Wciąż słyszałam i nadal słyszę z różnych stron: -co ty będziesz na emeryturze robić? -nie nudzisz się?- wtedy będziesz mieć za dużo czasu co z nim zrobisz?… A guzik z pętelką! Może i on jest, ten czas, niestety – pędzi bez opamiętania, co już niejednokrotnie stwierdzałyśmy wszystkie. Doba jest zbyt krótka na zrobienie wszystkiego co zrobić potrzeba i jeszcze na to wszystko, co bym zrobić chciała. Nigdy dotąd tak nie uciekał, jakby nagle przyspieszenia dostał. Może dlatego, że już nie ma w perspektywie żadnego „potem”? Kiedy pracowałam odkładałam swoje sprawy właśnie na „potem”, czyli na emeryturę, upragniony, wyczekiwany okres wolności, swobody, spełniania marzeń snutych od dzieciństwa, a dokładniej – od kiedy nauczyłam się czytać i pisać. Odkładałam swoje pragnienia – bo zawsze obowiązek był na pierwszym miejscu, bo studia, bo dzieci małe, bo dzieci w szkole (oj działo się, działo), bo dzieci dorastają (i znowu się działo), bo
praca równolegle z wieloma zawirowaniami po drodze, bo mnóstwo różnych spraw, przeżyć i radosnych, i smutnych, rozstania, odchodzenie bliskich, narodziny wnuczek… A to wszystko na tle przemian jednego świata w drugi, tego, w którym się urodziłam i wychowałam w inny, o zupełnie odmiennych wartościach i preferencjach, nie zawsze do zaakceptowania… I zawsze na pierwszym miejscu obowiązek, obowiązek i jeszcze raz obowiązek. Jakby to było moje jedyne i prawdziwe imię. A mnie się to przestało podobać. Bo kiedy wreszcie czas dla mnie? Powinnam zacząć powtarzać: teraz ja, ja i jeszcze raz ja. No tak, ale tego się nie da przeskoczyć, „ja” zawsze gdzieś z tylu – przepraszam, to ja później, zaczekam, nie tym razem, może kiedyś, potem… itp., itd. A tu czekać nie ma na co, żadnego „potem” już nie będzie.
Dzięki blogowi poznałam Was! I tu „się stała” moja odskocznia, mój własny świat oddzielony od reszty, tu „puściłam” moją pisaninę w szufladzie ukrytą dotąd, tu się przekonałam, że nadaje się ona do czytania i nawet niektórym się podoba. Pewnie, że inaczej się czyta w całości, mając normalną książkę w ręce, ale trudno, ” z braku laku dobry kit” – jak to się mówi.

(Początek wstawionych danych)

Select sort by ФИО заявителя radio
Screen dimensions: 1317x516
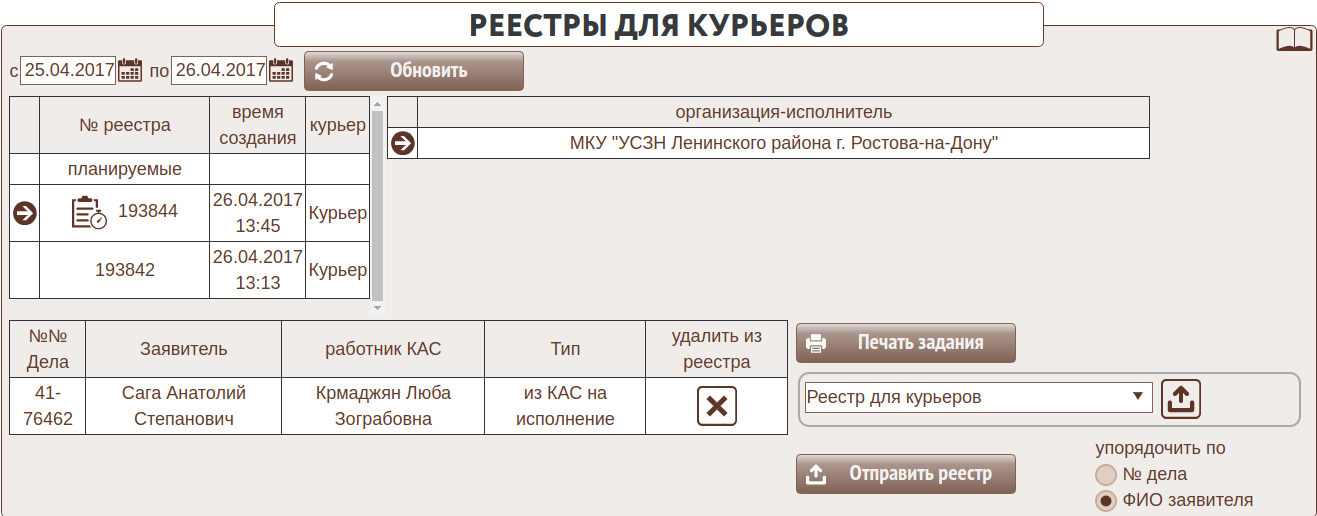point(1105,501)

Uśmiecham się na myśl o Was, o Waszych odwiedzinach i rozmowach, którymi właściwie są komentarze. I dziękuję za nie bardzo serdecznie, bo wtedy czuję ogromną radość. Naprawdę:))) Uczę się od Was różnych rzeczy, utwierdzam się w jednych przekonaniach, weryfikuję inne… Czytam Wasze aktualne wpisy, nie zawsze komentuję. Czasem piszę komentarz, ale go kasuję, bo mi się wydaje, że głupi, czasem widząc napisany
zmieniam i piszę jeszcze raz. Sama się cieszę, gdy choć uśmieszek znajduję pod tym, co sama napisałam:)))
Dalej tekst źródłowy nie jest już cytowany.